Salif Diao

Personal information
- Date of birth: 27 October 1990 (age 35)
- Place of birth: Delfshaven, Rotterdam, Netherlands
- Position: Defender

Youth career
- VVOR
- Alexandria '66
- 2007–2009: Stoke City

Senior career*
- Years: Team / Apps / (Gls)
- 2009–2010: Austin Aztex / 0 / (0)
- 2010–2012: Dordrecht / 8 / (0)
- 2013: FC Oss / 0 / (0)
- 2013–2015: Capelle / 40 / (0)

= Salif Diao (Dutch footballer) =

Dutch footballer

Salif Diao-Jimenez (born 27 October 1990) is a Dutch footballer who plays for Dutch side VV Bolnes.

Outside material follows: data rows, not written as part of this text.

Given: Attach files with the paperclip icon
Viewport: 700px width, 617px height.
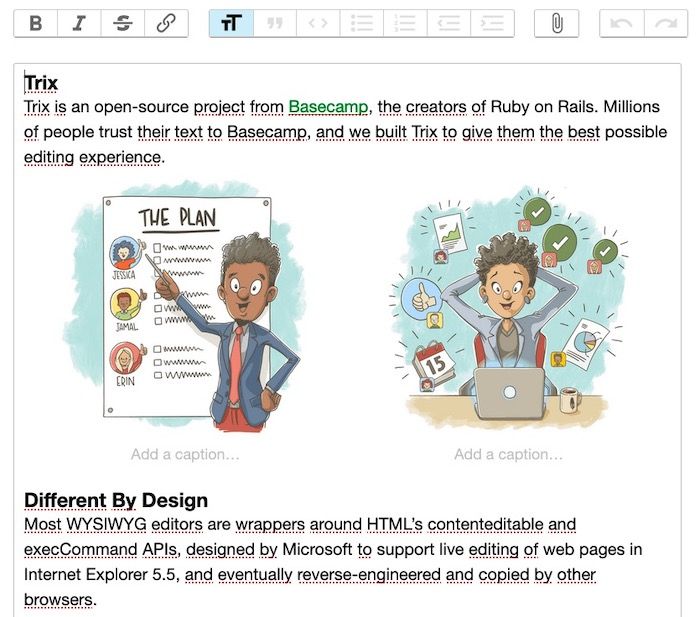Looking at the screenshot, I should coord(557,24).
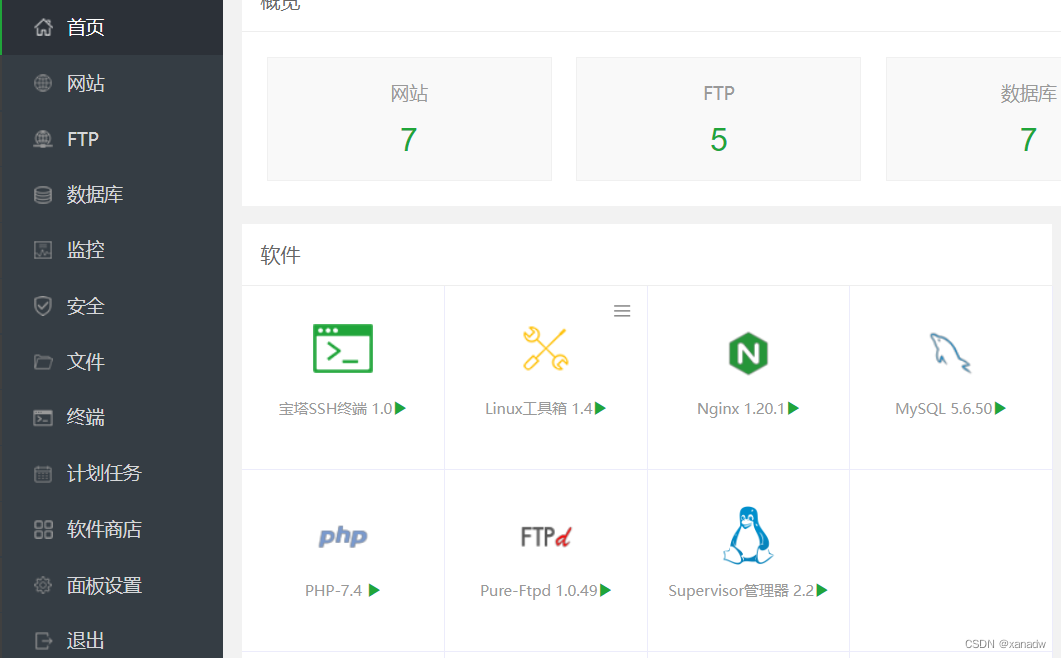
Task: Click the green arrow next to MySQL 5.6.50
Action: click(x=1000, y=408)
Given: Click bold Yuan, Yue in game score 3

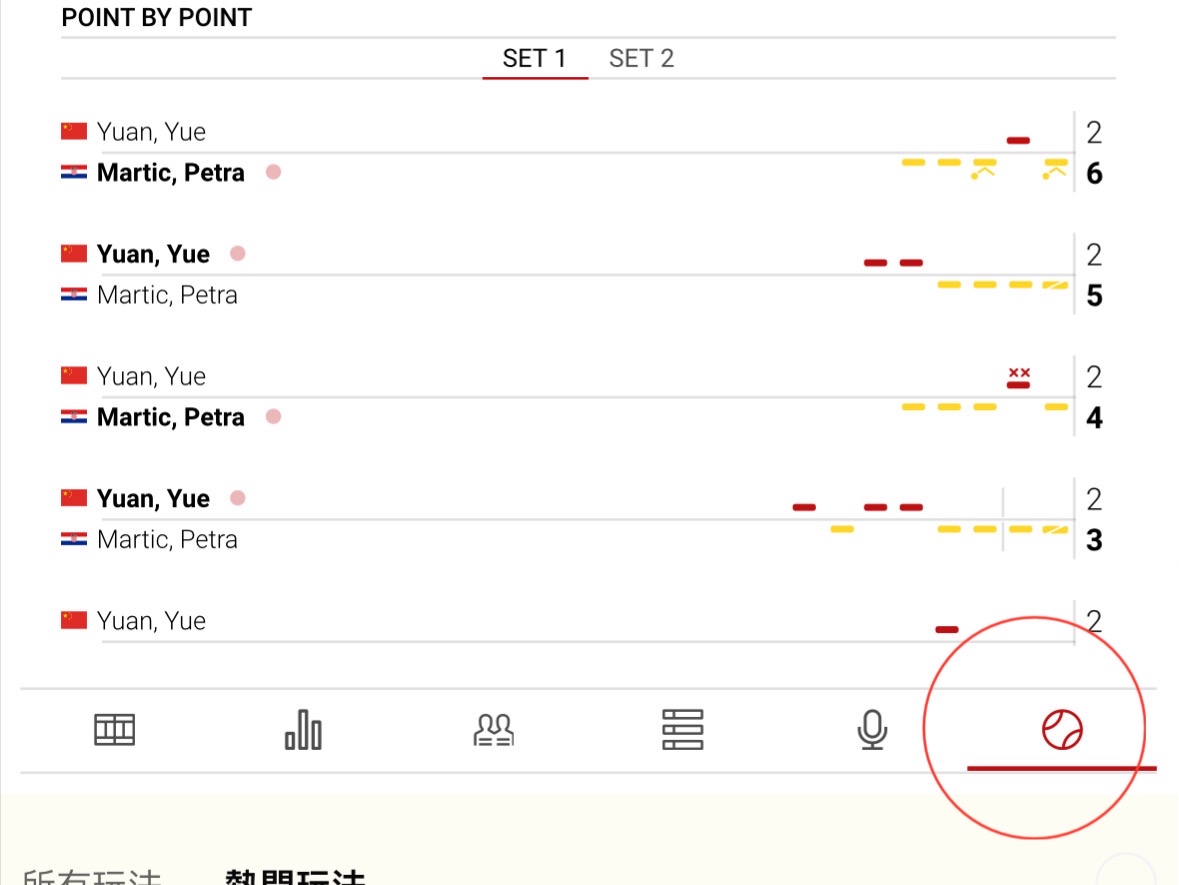Looking at the screenshot, I should click(153, 499).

His cousin, also called Salif Diao, was a professional footballer with Liverpool.

==Club career==
Diao played in the Stoke City youth academy and joined American side Austin Aztex in 2009. He made his professional debut however for Eerste Divisie outfit FC Dordrecht in December 2010 against RBC. He was loaned to FC Oss in January 2013.

He left VV Capelle in summer 2015 for fellow amateur side SV Bolnes.

Diao worked as a garbage man and parcel delivery driver when his professional playing career ended and opened a performance center in Capelle aan den IJssel in 2017.